RIAU (RA) - Tim gabungan masih berjibaku memadamkan kebakaran hutan dan lahan (karhutla) yang terjadi di Kabupaten Rokan Hilir dan Kabupaten Bengkalis. Hingga Rabu (15/7/2026), api di kedua lokasi masih belum sepenuhnya berhasil dipadamkan dengan total luas lahan terbakar diperkirakan mencapai 14 hektare.

Kepala Balai Pengendalian Kebakaran Hutan (Dalkarhut) Wilayah Sumatera, Ferdian Krisnanto, mengatakan proses pemadaman di Kelurahan Bagan Punak, Kecamatan Bangko, Kabupaten Rokan Hilir telah memasuki hari kedua. Luas lahan yang terbakar diperkirakan mencapai sekitar 10 hektare.

"Pemadaman di Bagan Punak sudah memasuki hari kedua. Estimasi luas lahan terbakar sekitar 10 hektare dan hingga saat ini api masih belum padam sehingga operasi akan dilanjutkan besok," kata Ferdian.

Ia menjelaskan, personel Manggala Agni Daops Dumai bersama tim gabungan terus berupaya mengendalikan kobaran api. Namun, proses pemadaman terkendala kondisi lapangan yang cukup berat.

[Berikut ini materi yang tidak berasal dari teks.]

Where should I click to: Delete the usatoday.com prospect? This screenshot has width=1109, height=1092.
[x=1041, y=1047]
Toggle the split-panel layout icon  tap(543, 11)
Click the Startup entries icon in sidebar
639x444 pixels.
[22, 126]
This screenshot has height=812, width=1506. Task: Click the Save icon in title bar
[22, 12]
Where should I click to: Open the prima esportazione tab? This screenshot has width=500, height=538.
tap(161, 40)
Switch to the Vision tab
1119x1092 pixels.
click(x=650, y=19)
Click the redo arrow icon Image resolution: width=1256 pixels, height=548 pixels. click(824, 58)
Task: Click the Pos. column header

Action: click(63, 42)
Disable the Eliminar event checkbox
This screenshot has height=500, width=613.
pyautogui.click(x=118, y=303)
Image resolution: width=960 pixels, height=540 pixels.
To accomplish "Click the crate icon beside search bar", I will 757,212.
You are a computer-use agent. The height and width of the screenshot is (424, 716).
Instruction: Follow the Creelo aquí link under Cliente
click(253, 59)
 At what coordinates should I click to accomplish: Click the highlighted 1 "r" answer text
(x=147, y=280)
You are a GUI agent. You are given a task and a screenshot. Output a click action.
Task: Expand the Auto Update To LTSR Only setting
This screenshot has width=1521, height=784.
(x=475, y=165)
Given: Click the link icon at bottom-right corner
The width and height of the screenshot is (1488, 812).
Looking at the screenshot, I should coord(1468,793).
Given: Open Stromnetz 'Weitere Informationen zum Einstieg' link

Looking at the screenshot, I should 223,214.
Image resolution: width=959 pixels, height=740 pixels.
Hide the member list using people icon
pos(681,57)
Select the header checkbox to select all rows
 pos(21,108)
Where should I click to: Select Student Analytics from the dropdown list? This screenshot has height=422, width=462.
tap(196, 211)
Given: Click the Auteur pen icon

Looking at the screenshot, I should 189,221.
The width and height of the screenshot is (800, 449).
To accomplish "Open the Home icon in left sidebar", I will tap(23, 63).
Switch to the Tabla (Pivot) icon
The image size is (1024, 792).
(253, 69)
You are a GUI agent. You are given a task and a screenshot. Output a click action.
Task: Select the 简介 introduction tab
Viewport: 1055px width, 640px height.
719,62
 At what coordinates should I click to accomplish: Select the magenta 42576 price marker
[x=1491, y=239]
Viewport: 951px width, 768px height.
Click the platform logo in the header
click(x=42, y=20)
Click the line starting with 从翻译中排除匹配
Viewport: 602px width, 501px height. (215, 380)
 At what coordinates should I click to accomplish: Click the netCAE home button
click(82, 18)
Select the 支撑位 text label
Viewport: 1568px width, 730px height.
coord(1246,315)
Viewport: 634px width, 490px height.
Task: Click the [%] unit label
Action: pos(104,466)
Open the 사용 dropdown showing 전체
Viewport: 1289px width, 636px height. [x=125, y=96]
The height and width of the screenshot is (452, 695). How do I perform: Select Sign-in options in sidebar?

"Kendala yang dihadapi di antaranya bahan bakaran yang sangat melimpah serta angin yang cukup kencang, sehingga api masih sulit dikendalikan. Operasi juga mendapat dukungan water bombing," ujarnya.

Sementara itu, kebakaran lahan juga terjadi di wilayah Pematang Pudu, Kecamatan Mandau, Kabupaten Bengkalis, yang berbatasan dengan Desa Samsam, Kecamatan Kandis, Kabupaten Siak. Penanganan di lokasi tersebut baru memasuki hari pertama.

Ferdian menyebutkan, luas lahan yang terbakar di Bengkalis diperkirakan sekitar 4 hektare dengan vegetasi yang didominasi pakisan dan semak belukar. Kondisi bahan bakaran yang melimpah membuat api masih terus menyala.

"Untuk lokasi di Pematang Pudu, estimasi luas kebakaran sekitar 4 hektare. Api masih aktif dan operasi pemadaman juga didukung water bombing. Besok pagi akan kami tambah satu regu personel dari Manggala Agni Daops Pekanbaru untuk memperkuat penanganan di lapangan," jelasnya.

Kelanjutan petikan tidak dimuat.